(Stored data)
▼
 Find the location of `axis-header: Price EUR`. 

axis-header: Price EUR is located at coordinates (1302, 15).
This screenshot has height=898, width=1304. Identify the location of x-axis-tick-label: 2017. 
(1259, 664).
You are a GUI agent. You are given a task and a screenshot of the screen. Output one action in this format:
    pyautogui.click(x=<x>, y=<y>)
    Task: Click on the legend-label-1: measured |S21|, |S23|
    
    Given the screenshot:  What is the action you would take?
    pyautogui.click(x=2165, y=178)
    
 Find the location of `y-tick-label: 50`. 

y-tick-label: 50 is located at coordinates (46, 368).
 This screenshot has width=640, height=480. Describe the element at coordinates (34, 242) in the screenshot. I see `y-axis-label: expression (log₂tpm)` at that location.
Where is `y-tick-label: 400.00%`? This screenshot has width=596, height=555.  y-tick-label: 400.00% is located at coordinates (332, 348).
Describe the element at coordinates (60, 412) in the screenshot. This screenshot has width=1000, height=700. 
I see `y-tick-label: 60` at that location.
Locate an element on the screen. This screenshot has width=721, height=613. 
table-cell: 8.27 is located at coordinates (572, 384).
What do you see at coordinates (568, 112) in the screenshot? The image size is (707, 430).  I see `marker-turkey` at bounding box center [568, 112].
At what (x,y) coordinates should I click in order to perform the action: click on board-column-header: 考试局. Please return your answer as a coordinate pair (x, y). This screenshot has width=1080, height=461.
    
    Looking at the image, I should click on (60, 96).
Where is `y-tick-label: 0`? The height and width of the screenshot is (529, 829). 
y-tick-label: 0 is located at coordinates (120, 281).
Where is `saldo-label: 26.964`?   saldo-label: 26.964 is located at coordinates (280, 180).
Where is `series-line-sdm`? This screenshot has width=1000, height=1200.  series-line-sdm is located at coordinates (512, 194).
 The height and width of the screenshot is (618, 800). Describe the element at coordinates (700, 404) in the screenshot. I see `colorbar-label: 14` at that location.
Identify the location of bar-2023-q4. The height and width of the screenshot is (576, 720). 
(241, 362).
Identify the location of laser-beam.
▲
[Problem requirements]
Arrange the items above as a Markdown table with the columns Row and Line, numbering each line and leaving out blank lines. Begin at the line that contains "Locate an element" and stop after the last line of the items.

[Exercise output]
| Row | Line |
|---|---|
| 1 | Locate an element on the screen. This screenshot has width=721, height=613.  |
| 2 | table-cell: 8.27 is located at coordinates (572, 384). |
| 3 | What do you see at coordinates (568, 112) in the screenshot? The image size is (707, 430).  I see `marker-turkey` at bounding box center [568, 112]. |
| 4 | At what (x,y) coordinates should I click in order to perform the action: click on board-column-header: 考试局. Please return your answer as a coordinate pair (x, y). This screenshot has width=1080, height=461. |
| 5 |     Looking at the image, I should click on (60, 96). |
| 6 | Where is `y-tick-label: 0`? The height and width of the screenshot is (529, 829).  |
| 7 | y-tick-label: 0 is located at coordinates (120, 281). |
| 8 | Where is `saldo-label: 26.964`?   saldo-label: 26.964 is located at coordinates (280, 180). |
| 9 | Where is `series-line-sdm`? This screenshot has width=1000, height=1200.  series-line-sdm is located at coordinates (512, 194). |
| 10 |  The height and width of the screenshot is (618, 800). Describe the element at coordinates (700, 404) in the screenshot. I see `colorbar-label: 14` at that location. |
| 11 | Identify the location of bar-2023-q4. The height and width of the screenshot is (576, 720).  |
| 12 | (241, 362). |
| 13 | Identify the location of laser-beam. |